David Kreda
Since 2010, David Kreda has worked on several DBMI healthcare informatics projects. From 2010 to 2014, he served as Translation Advisor to the SMART Health IT project at Harvard Medical School and Boston Children’s Hospital, collaborating with external medical and informatics experts, EHR vendors, regulators, software developers and user experience designers. Mr. Kreda oversaw concept, design, and development work for several SMART apps, including the Pediatric Growth Chart (a 2013 Red Dot Design Award winner), the Genomics Advisor, the Diabetes Monograph, and the Disease Monograph. He also helped guide the early SMART on FHIR work while it was getting its first industry attention. In 2012 and 2013, he co-led the SMART C–CDA Collaborative, whose findings (in a published paper) influenced aspects of Meaningful Use Stage 3. In 2014 and 2015, he helped negotiate a first-of-its-kind data sharing and use agreement among a dozen academic centers in the NIH-funded Undiagnosed Disease Network (UDN). Since 2016, Mr. Kreda has been part of the NIH-funded Sync for Science (S4S) effort, where he is responsible for general project management as well as developing workflow guidelines to help vendors deliver a common experience for patients to share their EHR data electronically with research projects, including, in particular, the All of Us Research Program.

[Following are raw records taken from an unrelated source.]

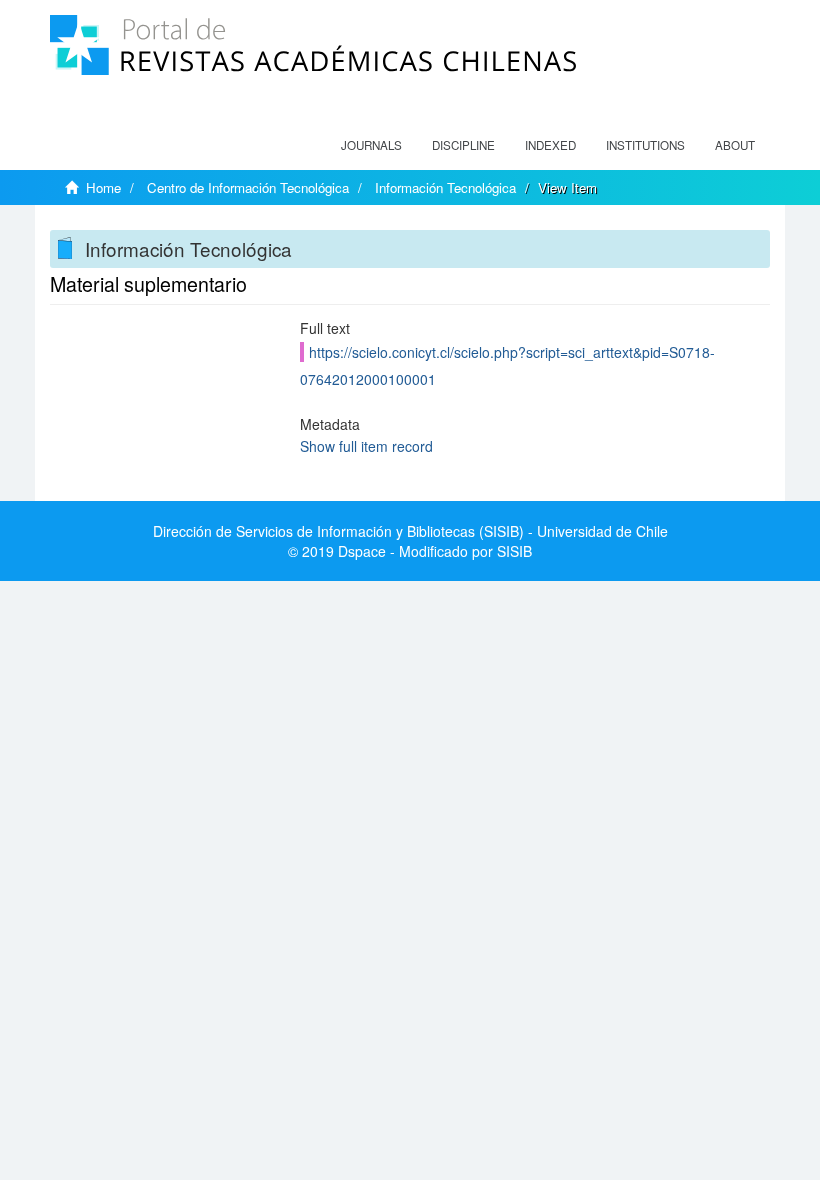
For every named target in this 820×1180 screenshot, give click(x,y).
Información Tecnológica (445, 187)
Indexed (550, 145)
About (735, 145)
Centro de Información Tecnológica (248, 187)
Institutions (645, 145)
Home (103, 187)
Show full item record (366, 446)
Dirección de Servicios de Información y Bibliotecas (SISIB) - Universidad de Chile (410, 531)
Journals (371, 145)
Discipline (463, 145)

Mr. Kreda has co-authored a number of peer-reviewed informatics journal articles. He is active in both the HL7 Clinical Genomics Work Group and the Variant Modeling Collaboration, an independent “tiger team” developing a variant data specification that could serve both research and clinical system needs.
Earlier in his career, Mr. Kreda worked at McKinsey, SunGard, and Reuters, while consulting independently in several areas in information technology, as well as co-founding a charitable services technology start-up. He has a BA in Economics from Yale University.